Comparison 2018 and 2022 Crypto Markets | Why the Bear Is Different This Time

3 min read

There has been a great deal of speculation about today’s bear market and how it compares to those markets of the past. Most agree crypto has hit a bear market, but with enough differences in circumstances to have a substantial influence on the outcome.

Altcoin Sherpa’s Viewpoint

A widely followed analyst and trader says that the crypto market could copy its 2018 playbook.

2018 Market Similarities

Pseudonymous trader Altcoin Sherpa tells his 175,700 Twitter followers that this year “could very well” turn out to be a repeat of 2018 with a few differences with regard to infrastructure and diversity of digital assets.

“2022 could very well look like 2018 given the amount of time we could chop around for. I do think that the market is more mature these days than before, though. Overall market structure for trading is better + dexes [decentralized exchanges] + NFTs [non-fungible tokens] + gaming + new usable chains.”

According to Altcoin Sherpa, Bitcoin (BTC) took 336 days in 2018 to hit a bottom after reaching a 2017 high, while altcoins took longer.

The crypto analyst and trader says that since Bitcoin hit the all-time high in November of 2021, roughly 189 days have passed, or about half the time it took for the flagship cryptocurrency to bottom out during the 2018 bear season.

 “BTC: One thing that sucked about 2018 was the amount of time it took to drawdown; we’re about halfway there right now.

If you count altcoin/BTC pairs, it was even longer. 2019 was shit for many of those (alt/BTC pairs were more popular back then).”

Source: Altcoin Sherpa/ Twitter

The pseudonymous crypto analyst says Bitcoin could appreciate by over 15% from current levels before crashing.

“Something like this would make sense for me; more people getting bullish on the bearish retest of $35,000 – $40,000 and then price nuking lower.”
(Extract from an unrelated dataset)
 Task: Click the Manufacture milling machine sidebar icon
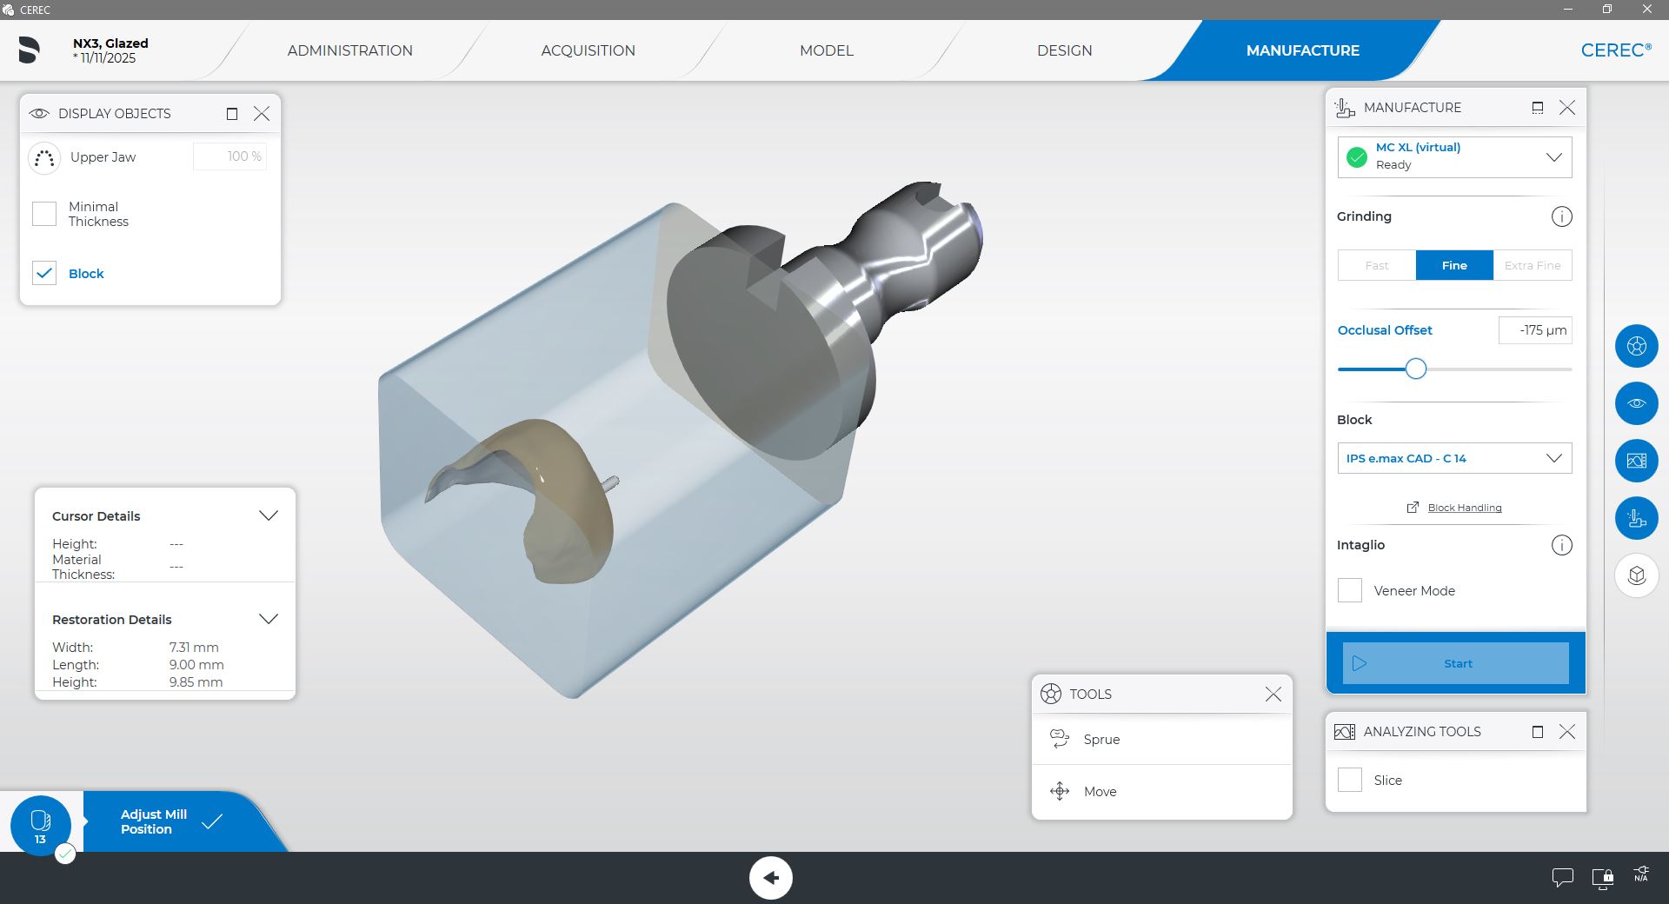click(1636, 518)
Source: Altcoin Sherpa/ Twitter

Bitcoin is trading for $29,504 at time of writing.

Why the 2022 Bear is Different

The big picture: The crypto market is still very new. There are risks and shaky technologies, many of which are failing in spectacular attention-grabbing fashion this week. But at the same time, the industry is on firmer footing today than it was in 2018’s Crypto Winter, the last bear market.

  • A bear market is traditionally thought of as a time when an asset trades below its prior high by 20% or more, usually accompanied by a lot of pessimism about the near-term future.
  • But this is a nonsensical way to think about crypto. A 20% drop could be just a weird Tuesday.

Nevertheless, we may have arrived at bear. The mood needs to shift, and we might be there.

  • Bitcoin has fallen to less than half of its most recent all-time high of $69,045 from Nov. 10. That alone is probably enough to call this a bear, but if it goes below $20,000 (the prior bull’s all-time high), that will be symbolically powerful.
Data: CoinGecko; Table: Axios Visuals

But in crypto, it’s not truly a bear market until there are real consequences, such as:

  • Funds close,
  • Startups shutter or
  • “Established” crypto companies start announcing layoffs

Be smart: This is where things are different this time. Billions of dollars are committed to building out the industry. Just this year, venture funds with over a billion dollars under management have been announced, including Haun VenturesElectric CapitalAndreessen-Horowitz‘s new fund, FTX Ventures and others.

  • That’s enough to launch many companies as well as shore up their best bets in rough times.

Brady’s thought bubble: Crypto will not be “dead” after a severe downturn, but it might drop out of the national conversation again. Regardless, the sector will carry on.

  • One of these days, something will get folks excited again, and the market will perk back up.

2018

Context: In 2018, the bear market kicked in when word started going around that the U.S. Securities and Exchange Commission was knocking on the doors of startups funded by initial coin offerings (ICOs).

  • Back then, it was hard to buy anything but bitcoins with dollars. So eager investors bought bitcoins, traded them for ethers, and then bought into ICOs. That drove up the price for everything.
  • Demand for ICOs was basically the whole demand for cryptocurrency, so when it dried up, the whole industry dried up.

2022

Today, there’s no such clear single cause, in part because the cryptocurrency market has more use cases and more operational companies now.

  • Having learned from 2018, crypto companies have been prepared.
  • As early as 2021, projects started hedging their volatile treasury holdings by shifting part of their funds into dollar-backed stablecoins, so they could ride out a downturn.

The bottom line: Bear markets are familiar. No one likes them, but they come often enough that the established leaders know how to ride them out.